27 November 2013
by David Middlecamp
November 25, 2013
As Thanksgiving approached in 1943, somber war news dominated the front page and there was no mention of sales or special store hours.
Nov. 24, 1943
"A quiet and worshipful Thanksgiving is anticipated in San Luis Obispo with a general closing of business establishments and schools, and with the majority of churches scheduling special services Thursday, to which the public is invited."
One exception was the local ration board, which would remain open to take applications for ration books, though none would be issued.
Camp San Luis Obispo planned a 45-minute program, "a day of real meaning in today's world that still finds the United States untouched by enemy bombs." Technically true, since enemy bombs had fallen on Hawaii and Alaska, not yet states.
Massive Allied bomber missions were being carried out over Germany, but losses were heavy. Because of the amount of fuel needed for the long distances, fighter planes could not cover the whole route. The bombers were often on their own, vulnerable to Luftwaffe fighter attack. Every bomber that went down would take an aircrew of about a dozen to death. The lucky ones would parachute to capture and prison camp.
Promises of the portly Luftwaffe Reichsmarschall Hermann Göring had turned out to be braggadocio.
Berlin was not immune from air strikes, and a report from Stockholm had eyewitness reports of the homes of Adolf Hitler, Foreign Minister Joachim von Ribbentrop and Propaganda Minister Joseph Goebbels all hit by bombs. It was presumed that the Nazi leaders were in shelters.
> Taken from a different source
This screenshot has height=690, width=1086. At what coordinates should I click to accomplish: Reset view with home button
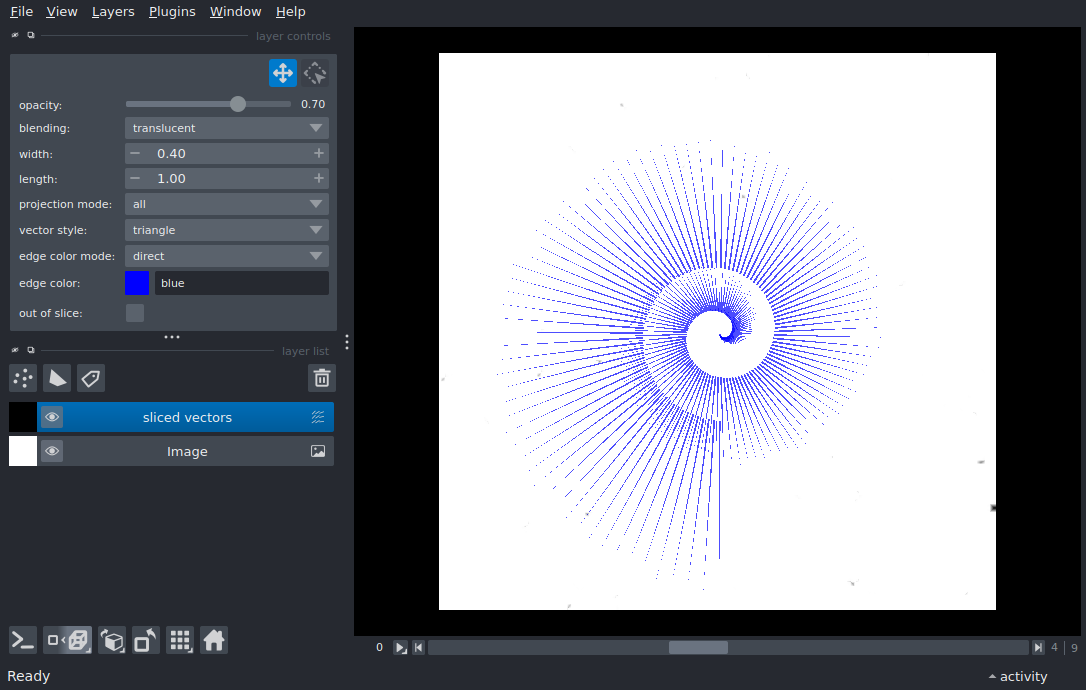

The propaganda minister would attempt to deflect anger at the Nazi inability to prevent attacks by blaming Jews, airmen and communists among others. Goebbels was one of the loudest of many Nazi voices in favor of sending Jews to death camps and would later endorse summary execution of Allied airmen shot down over Germany.
In the U.S. the Senate Military Affairs committee voted to ask Secretary of War Henry L. Stimson for a full report on the slapping of a shell-shocked American soldier by Lt. Gen. George S. Patton in Sicily last August.
Patton's career hung in the balance.
President Roosevelt had nominated Patton for permanent promotion from colonel to major general.
An American Legion Post in Louisiana had protested the mistreatment of the soldier.
"Respectfully request that you demand a full investigation incident with AEF. These are American soldiers and not Germans. If our boys are to be mistreated let's import Hitler and do it up right."
A House of Representatives member argued that if a soldier had slapped a general, the consequences would have been more than an apology could repair.
A War Department spokesman said that Gen. Dwight D. Eisenhower had rebuked Patton "mercilessly" and that Patton had issued an apology to his troops and the soldier. Unless there was "a great public clamor" the matter was considered resolved.